Сервиторы распевали псалмы на модулируемом бинарном коде и били в литавры. Магос Бур облачился в оранжевые одежды и накинул на плечи белую епитрахиль.
Он благословлял оружие, поочерёдно принимая одно, а потом второе из рук прислуживавших техножрецов.
Ожесточающая, ставшая теперь ничем иным, как украшенным пентаграммами силовым мечом, была поднята к свету, струившемуся из глаз статуи Бога-Машины. За ней пришёл черёд рунного посоха – шедевра Бура.
Навершие украшенного рунами стального посоха он сделал из электрума, выполнив его в виде солнечной короны. В центре её был помещён человеческий череп, отмеченный тринадцатым знаком изгнания. Череп был собственноручно вырезан Буром из магнетического камня в соответствии со сканированным изображением моей головы. Он опробовал и отверг более двадцати различных телеэмпатических кристаллов, прежде чем найти тот, который, по его мнению, должен был соответствовать задаче.
– Красиво, – сказал я, принимая из его рук посох. – И на каком же кристалле ты в итоге остановился?
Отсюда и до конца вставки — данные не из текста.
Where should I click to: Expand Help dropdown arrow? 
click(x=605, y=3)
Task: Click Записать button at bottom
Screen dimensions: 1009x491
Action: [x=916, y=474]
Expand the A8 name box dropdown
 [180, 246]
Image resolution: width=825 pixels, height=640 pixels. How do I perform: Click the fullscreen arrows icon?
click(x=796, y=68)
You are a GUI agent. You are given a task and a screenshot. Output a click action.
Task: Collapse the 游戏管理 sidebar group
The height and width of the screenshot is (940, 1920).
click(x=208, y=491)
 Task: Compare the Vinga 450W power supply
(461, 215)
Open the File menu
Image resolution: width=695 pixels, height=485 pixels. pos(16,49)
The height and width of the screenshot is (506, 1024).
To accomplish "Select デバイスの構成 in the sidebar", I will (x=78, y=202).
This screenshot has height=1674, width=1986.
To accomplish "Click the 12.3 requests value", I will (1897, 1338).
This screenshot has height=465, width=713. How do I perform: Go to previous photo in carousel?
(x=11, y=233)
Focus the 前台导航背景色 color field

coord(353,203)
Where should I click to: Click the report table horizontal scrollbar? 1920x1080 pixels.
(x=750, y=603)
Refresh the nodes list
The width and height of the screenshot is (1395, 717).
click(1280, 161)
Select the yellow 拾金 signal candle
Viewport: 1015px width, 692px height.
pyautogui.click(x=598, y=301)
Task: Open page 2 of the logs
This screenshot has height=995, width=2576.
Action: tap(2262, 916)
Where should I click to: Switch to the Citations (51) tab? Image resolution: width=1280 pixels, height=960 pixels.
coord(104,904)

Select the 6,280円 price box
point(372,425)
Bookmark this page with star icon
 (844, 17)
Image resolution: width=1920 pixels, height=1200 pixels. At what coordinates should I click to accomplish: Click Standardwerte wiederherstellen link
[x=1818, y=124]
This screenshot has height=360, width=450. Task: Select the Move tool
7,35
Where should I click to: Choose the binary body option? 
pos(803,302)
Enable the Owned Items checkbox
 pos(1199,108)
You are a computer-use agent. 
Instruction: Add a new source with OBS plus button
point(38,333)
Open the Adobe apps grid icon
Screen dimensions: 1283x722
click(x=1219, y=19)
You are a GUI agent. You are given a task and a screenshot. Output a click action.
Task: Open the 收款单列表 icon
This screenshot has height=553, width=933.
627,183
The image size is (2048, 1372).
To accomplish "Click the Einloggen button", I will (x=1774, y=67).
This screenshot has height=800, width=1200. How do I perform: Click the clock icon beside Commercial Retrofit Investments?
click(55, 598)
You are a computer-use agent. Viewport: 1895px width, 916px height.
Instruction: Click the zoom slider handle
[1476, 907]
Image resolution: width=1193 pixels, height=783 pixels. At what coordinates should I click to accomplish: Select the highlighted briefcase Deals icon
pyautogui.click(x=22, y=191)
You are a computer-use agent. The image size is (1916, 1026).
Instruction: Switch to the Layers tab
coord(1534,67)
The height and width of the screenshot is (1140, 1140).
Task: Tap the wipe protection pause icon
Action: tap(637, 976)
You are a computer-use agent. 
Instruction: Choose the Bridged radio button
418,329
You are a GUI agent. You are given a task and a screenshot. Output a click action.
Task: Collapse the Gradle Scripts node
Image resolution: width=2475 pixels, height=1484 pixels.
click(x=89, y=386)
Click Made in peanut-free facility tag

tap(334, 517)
– На каком же ещё! – сказал он. – Я вырезал копию твоего черепа из самой Плиты.
Он пришёл в посадочный отсек, чтобы проводить нас. Мы и не думали, что наш боевой катер так надолго задержится здесь. Нейл и Фишиг уже заносили последние вещи на борт. Предыдущей ночью мы наконец нарушили астропатическое молчание, чтобы доложить Имперским Объединённым Каменоломням, Ортог Прометиум, Адептус Механикус и имперским властям о судьбе, которая постигла рудники Синшары. К тому времени, когда для восстановительных работ мог прибыть хоть кто-нибудь из них, мы уже должны были исчезнуть.
Бур попрощался с Эмосом, и старик шаркающей походкой направился к катеру.
– Не могу подобрать подходящих слов, – сказал я магосу.
– Как, впрочем, и я, Эйзенхорн. А что с моим… жильцом?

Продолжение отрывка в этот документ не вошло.